Missa Faisant regretz takes its title and inspiration from a song by the hugely influential English composer Walter Frye. At the opening of the second section of the rondeau Tout a par moy, the words 'faisant regrets" are intoned in the tenor and superius using a simple four-note formula consisting of a falling third, a rising tone and a falling tone. Unpromising material upon which to base an entire mass cycle, one might think, but Josquin exploits it with extraordinary facility and inventiveness, such that the phrase permeates almost every bar of music.

This is necessarily a compact mass setting, but Josquin is nevertheless able to introduce a range of compositional procedures into his five movements. The Kyrie, Gloria and Credo all draw with varying degrees of faithfulness on the plainchant mass settings (Mass XI in the case of the Kyrie and Gloria, and Credo l), but these quotations seem curiously incidental, as if they were intended merely to decorate. The main focus of our attention throughout is the "faisant regrets" motif, and its progress through the music. In some climactic passages, such as the triple-time section at the end of the Gloria, the motif sounds in all voices, forming tight, concentrated tessellations of sound. At the opening of the Sanctus Josquin combines the "faisant regretz" motif with a melodic/rhythmic formula — a falling third, in dotted rhythm — which could almost be described as Josquin's fingerprint motif. Finally, in the Agnus Del, the "faisant regretz" motif is combined with another, even more innocuous, melodic formula consisting of a rising and then falling semitone (or tone, depending on the context and the rules of musica ficta), and both serve as an accompaniment to a rendition in the superius of the entire Tout a par moy tune. A masterpiece of minimalism, Missa Faisant regretz still acknowledges the generously tuneful song from which it was born.

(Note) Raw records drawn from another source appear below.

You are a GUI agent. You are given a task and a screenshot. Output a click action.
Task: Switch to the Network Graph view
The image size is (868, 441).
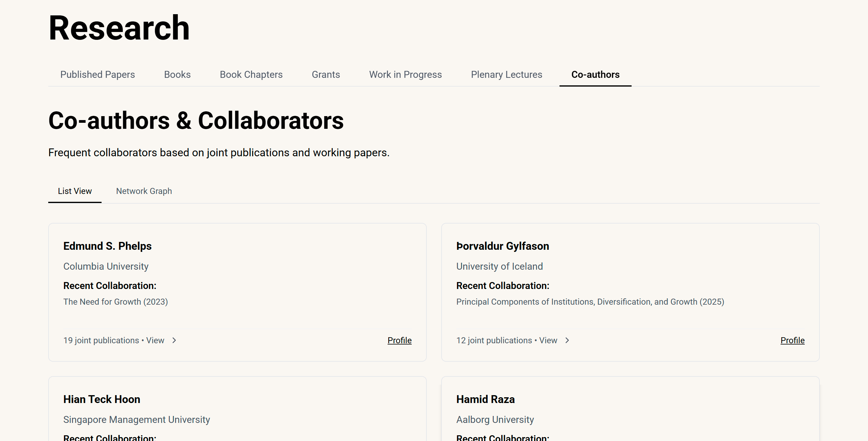[x=144, y=191]
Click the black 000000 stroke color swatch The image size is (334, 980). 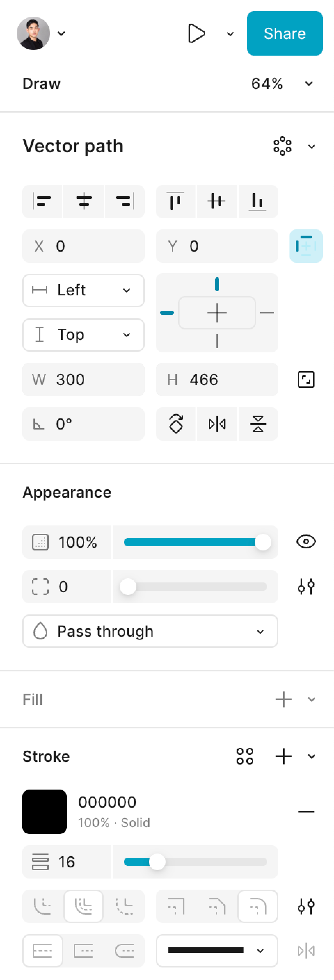[x=45, y=811]
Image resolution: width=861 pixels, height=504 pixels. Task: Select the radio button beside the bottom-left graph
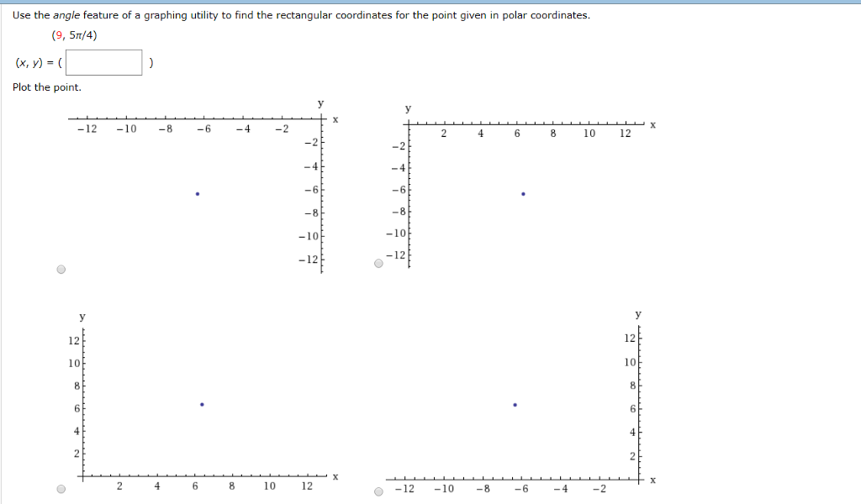(60, 490)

A note on performance and editions

Performing editions of tracks 1 to 5 were initially based on those in the collected edition, by Albert Smijers. These in turn are largely based on the readings in Petrucci, Motetti de Passione ... B of 1503. Minor changes to underlay and musica ficta were made in the course of rehearsal. On track 2, we have followed the lead of Charles Hamm, who favours the text underlay of MS San Pietro 880 to that of Petrucci. The ordering of the motet cycle Christum ducem/Qui velatus requires some comment. This has in the past been recorded and edited with the Christum ducem section at the end, so that the cycle is titled simply Qui velatus. Christum ducem enjoyed a manuscript and publishing career independent of the other sections of the cycle, and since it is in fact the first of the hymns in St Bonaventure's rhymed office of the Passion, it has been suggested that Christum ducem was composed first and the other five sections added later. Furthermore, we feel that the ending as recorded here is more satisfactory, both from a musical and a textual point of view. For advice on these points, I thank Bonnie Blackburn whose paper on the subject was read out at a Josquin study session as part of the I.M.S. Conference in 1997.

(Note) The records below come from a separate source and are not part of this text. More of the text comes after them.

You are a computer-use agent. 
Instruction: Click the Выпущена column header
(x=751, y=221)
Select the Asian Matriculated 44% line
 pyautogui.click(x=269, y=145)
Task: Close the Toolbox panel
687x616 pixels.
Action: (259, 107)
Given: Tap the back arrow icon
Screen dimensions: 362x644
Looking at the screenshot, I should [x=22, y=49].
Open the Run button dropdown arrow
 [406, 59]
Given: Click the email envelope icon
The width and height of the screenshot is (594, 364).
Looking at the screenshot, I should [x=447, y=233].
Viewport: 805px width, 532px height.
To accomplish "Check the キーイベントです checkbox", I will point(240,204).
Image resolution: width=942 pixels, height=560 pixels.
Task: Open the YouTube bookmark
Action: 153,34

The performing edition of track 6 was prepared by Edward Wickham and based primarily on the reading in the Mellon Chansonnier. For the mass (tracks 7 to 11), The Clerks' Group rehearsed and recorded solely using a facsimile of the manuscript Vienna, Österreichische Nationalbibliothek MS 15495 (fol 33'-47), copied in Flanders between approximately 1508 and 1511. It is our conviction that working from the musical notation of the Renaissance and in the format which singers of the period adopted (gathered around a single choirbook) provides the opportunity for insights into the character of the music which no modern edition, however sensitively transcribed, can ever deliver. We hope that this recording has benefited from that opportunity.